From a story perspective, Some Came Running never comes close to transcending its basic status as an overly turgid potboiler. From a visual perspective, however, it certainly has its evocative moments. Perhaps best known is the climax at some sort of random fair, red lights blaring in the background as Dave and Gwen are chased through a crowd by her determined, jealous ex-boyfriend. From Here to Eternity’s black and white cinematography was famous, but Some Came Running was shot in widescreen using anamorphic “Cinemascope” lenses and “Metrocolor.” It’s an interesting use of the technology, from a time where Hollywood worried about competing with TV (you know, totally unlike today), because it’s not some big historical epic or western. It’s just a small-town melodrama, one that never quite hangs together.

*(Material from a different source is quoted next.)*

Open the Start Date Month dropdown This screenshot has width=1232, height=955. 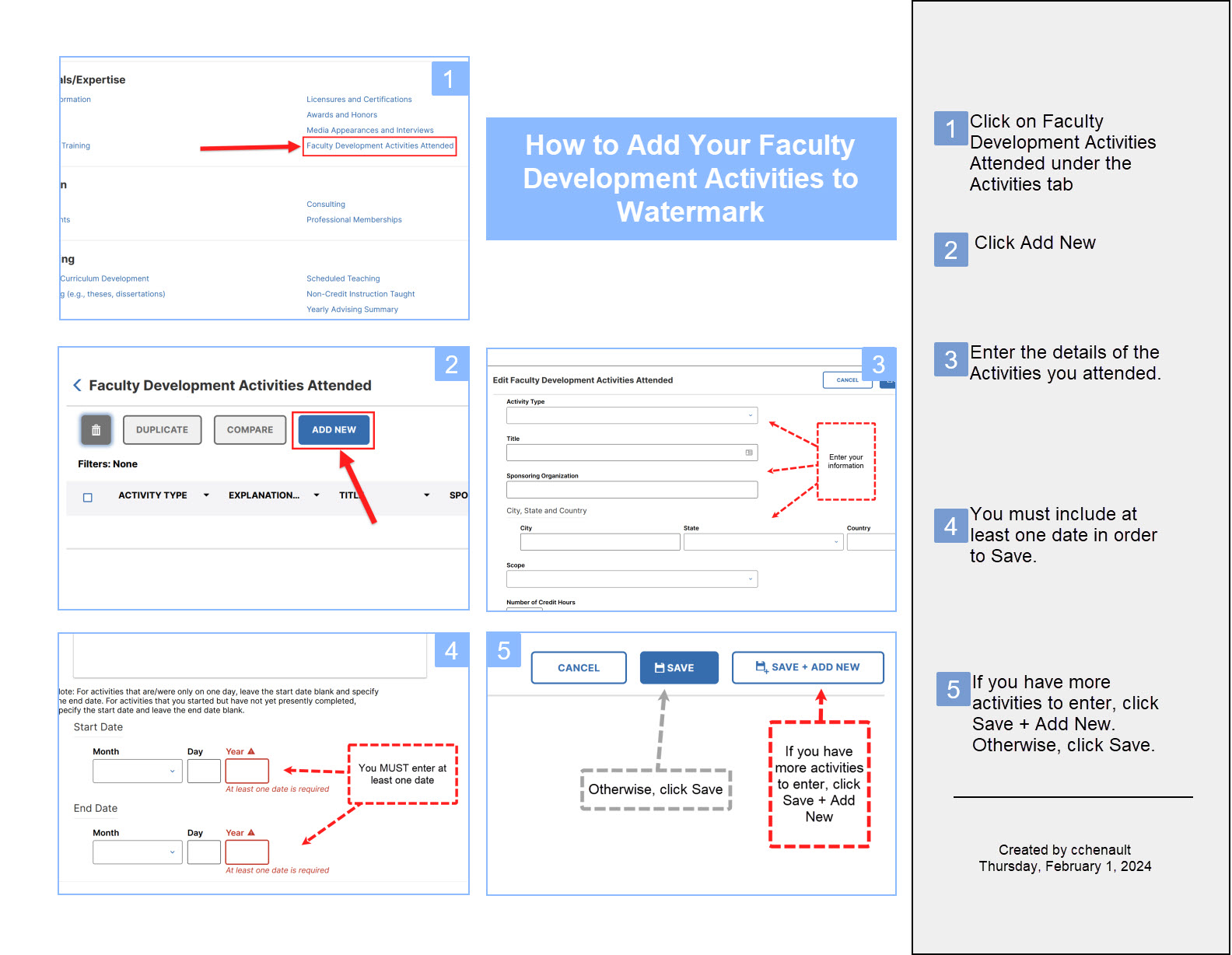[137, 771]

That use of color can likely be attributed to director Vincente Minnelli, ex-husband of Judy Garland and father of Liza Minnelli. He was most famous for big, colorful MGM musicals, which was how he and Garland met in the first place. Some Came Running was meant as a prestige piece, but in the end found itself entirely shut out at the Oscars, partially because of the 9-award sweep of that year’s Best Picture winner, Gigi. That movie just so happened to be a big, colorful MGM musical directed by Vincente Minnelli. Some Came Running made good money at the box office, but was so expensive (the cinemascope didn’t help) that the studio considered it a financial loser.

There has been a great deal of discussion over the past few years in film fan circles about the death of the mid-level drama, the sort of thing that several decades ago was the bread and butter of Hollywood, or perhaps more accurately its move to TV and streaming from movie theaters. That is as may be, but I think I can live without a specific sub-set of those dramas, the somewhat bloated, self-important melodrama about… what, exactly? I think Jones might have believed himself to be writing the great American novel, but I don’t think he was (and neither did reviewers at the time, who roundly panned his magnum opus). Nor can I quite determine any actual reason for the title Some Came Running. The movie mentions absolutely nothing to indicate the source of the title. A Wikipedia dive notes that it comes from the novel’s epigraph, a biblical passage from Mark 10:17, which I guess includes the word “running” but that’s kind of it. It just seems like everyone involved is overthinking things here.